**Working data**:
○ ○ ○ ○ ○

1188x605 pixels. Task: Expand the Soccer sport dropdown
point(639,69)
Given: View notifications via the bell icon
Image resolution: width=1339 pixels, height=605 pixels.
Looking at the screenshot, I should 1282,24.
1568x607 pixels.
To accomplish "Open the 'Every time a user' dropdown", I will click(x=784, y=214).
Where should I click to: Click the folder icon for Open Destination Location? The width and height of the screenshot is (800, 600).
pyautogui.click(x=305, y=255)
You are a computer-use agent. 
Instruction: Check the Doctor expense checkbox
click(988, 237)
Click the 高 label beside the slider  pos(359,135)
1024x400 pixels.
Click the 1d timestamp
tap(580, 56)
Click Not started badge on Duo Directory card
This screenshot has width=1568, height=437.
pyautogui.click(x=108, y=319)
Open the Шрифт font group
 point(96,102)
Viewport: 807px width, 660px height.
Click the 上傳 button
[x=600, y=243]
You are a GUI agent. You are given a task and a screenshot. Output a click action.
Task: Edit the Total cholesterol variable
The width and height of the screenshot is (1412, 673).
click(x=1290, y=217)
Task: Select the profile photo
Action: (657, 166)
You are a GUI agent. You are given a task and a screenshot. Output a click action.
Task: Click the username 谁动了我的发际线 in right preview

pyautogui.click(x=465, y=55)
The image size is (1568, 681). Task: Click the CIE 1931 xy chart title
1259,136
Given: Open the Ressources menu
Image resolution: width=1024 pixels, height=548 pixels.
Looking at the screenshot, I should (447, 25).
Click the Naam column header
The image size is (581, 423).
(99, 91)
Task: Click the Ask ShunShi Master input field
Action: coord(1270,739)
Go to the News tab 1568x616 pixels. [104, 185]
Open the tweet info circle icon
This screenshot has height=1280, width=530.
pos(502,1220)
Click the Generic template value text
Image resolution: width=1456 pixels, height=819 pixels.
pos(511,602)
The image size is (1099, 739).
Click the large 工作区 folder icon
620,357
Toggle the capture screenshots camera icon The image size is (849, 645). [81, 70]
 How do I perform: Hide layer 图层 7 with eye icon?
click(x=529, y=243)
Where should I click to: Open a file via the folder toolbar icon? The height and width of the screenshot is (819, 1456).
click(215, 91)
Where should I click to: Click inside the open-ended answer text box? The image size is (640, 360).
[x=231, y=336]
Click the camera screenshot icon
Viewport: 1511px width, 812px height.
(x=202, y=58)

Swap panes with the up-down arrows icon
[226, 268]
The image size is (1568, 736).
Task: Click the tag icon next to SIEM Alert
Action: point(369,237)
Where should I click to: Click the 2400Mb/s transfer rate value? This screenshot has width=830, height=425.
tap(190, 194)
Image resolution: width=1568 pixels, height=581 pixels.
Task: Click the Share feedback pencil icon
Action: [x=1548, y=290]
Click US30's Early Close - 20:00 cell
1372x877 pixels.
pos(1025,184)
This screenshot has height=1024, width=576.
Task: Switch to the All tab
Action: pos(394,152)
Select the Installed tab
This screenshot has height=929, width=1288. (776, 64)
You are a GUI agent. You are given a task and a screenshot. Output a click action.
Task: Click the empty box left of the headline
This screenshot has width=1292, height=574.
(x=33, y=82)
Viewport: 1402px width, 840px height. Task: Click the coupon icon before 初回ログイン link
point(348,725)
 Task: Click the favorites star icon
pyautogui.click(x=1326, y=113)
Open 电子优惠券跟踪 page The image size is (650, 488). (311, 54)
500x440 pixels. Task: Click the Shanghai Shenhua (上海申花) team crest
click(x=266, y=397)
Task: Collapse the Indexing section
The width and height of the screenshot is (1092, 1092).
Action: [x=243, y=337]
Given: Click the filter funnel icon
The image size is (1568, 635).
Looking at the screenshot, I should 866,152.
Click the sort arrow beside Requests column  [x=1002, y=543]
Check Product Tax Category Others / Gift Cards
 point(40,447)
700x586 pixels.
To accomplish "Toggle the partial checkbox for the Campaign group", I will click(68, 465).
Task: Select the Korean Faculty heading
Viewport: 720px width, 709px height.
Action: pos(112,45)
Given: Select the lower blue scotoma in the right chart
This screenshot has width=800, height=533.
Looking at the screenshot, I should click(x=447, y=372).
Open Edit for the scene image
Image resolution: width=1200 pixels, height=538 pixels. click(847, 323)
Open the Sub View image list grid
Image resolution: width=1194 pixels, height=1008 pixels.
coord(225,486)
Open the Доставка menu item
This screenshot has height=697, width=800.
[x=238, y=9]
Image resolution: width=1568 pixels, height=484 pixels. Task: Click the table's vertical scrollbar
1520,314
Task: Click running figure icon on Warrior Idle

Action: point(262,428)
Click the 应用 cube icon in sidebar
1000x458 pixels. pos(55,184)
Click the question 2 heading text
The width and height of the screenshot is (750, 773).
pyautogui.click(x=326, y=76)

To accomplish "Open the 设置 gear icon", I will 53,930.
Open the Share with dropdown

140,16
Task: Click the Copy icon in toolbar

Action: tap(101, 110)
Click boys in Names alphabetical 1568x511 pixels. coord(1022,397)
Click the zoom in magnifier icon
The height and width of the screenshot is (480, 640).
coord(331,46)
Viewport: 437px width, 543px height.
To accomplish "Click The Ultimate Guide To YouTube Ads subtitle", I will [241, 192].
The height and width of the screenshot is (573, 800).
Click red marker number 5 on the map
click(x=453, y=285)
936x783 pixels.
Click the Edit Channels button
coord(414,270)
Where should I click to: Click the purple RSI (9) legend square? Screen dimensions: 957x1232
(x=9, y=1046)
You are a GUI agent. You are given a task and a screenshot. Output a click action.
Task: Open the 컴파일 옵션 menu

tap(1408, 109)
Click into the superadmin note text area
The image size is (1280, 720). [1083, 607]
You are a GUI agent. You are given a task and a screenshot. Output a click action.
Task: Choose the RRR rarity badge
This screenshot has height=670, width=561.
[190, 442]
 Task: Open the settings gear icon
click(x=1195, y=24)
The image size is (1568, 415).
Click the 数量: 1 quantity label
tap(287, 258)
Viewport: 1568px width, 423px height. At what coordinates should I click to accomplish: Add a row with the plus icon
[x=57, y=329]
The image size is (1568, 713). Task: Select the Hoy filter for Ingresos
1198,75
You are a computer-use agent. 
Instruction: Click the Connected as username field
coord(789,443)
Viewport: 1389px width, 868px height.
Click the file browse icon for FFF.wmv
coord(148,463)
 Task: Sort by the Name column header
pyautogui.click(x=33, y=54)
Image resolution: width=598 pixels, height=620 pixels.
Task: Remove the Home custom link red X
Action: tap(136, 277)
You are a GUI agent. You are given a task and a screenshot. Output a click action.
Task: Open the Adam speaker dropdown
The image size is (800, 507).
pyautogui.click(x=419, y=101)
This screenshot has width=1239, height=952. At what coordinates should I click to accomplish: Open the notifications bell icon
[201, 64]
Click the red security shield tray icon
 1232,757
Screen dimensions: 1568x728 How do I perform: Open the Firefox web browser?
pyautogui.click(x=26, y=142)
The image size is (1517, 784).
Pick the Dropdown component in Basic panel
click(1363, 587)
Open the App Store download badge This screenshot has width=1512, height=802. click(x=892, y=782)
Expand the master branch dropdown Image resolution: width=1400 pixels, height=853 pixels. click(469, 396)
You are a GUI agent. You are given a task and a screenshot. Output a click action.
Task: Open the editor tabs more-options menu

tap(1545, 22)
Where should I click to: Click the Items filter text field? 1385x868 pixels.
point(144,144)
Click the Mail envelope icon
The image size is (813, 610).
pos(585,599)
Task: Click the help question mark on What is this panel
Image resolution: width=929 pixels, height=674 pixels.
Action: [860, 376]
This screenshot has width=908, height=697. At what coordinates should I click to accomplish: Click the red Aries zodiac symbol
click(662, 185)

○ ○ ○ ○ ○

**Directions**:
Return the lines from the one containing "Where should I click to: Open" through the one containing "(x=33, y=82)", both included, unchanged.

**Solution for this problem**:
Where should I click to: Open a file via the folder toolbar icon? The height and width of the screenshot is (819, 1456).
click(215, 91)
Where should I click to: Click inside the open-ended answer text box? The image size is (640, 360).
[x=231, y=336]
Click the camera screenshot icon
Viewport: 1511px width, 812px height.
(x=202, y=58)

Swap panes with the up-down arrows icon
[226, 268]
The image size is (1568, 736).
Task: Click the tag icon next to SIEM Alert
Action: point(369,237)
Where should I click to: Click the 2400Mb/s transfer rate value? This screenshot has width=830, height=425.
tap(190, 194)
Image resolution: width=1568 pixels, height=581 pixels.
Task: Click the Share feedback pencil icon
Action: [x=1548, y=290]
Click US30's Early Close - 20:00 cell
1372x877 pixels.
pos(1025,184)
This screenshot has height=1024, width=576.
Task: Switch to the All tab
Action: pos(394,152)
Select the Installed tab
This screenshot has height=929, width=1288. (776, 64)
You are a GUI agent. You are given a task and a screenshot. Output a click action.
Task: Click the empty box left of the headline
This screenshot has width=1292, height=574.
(x=33, y=82)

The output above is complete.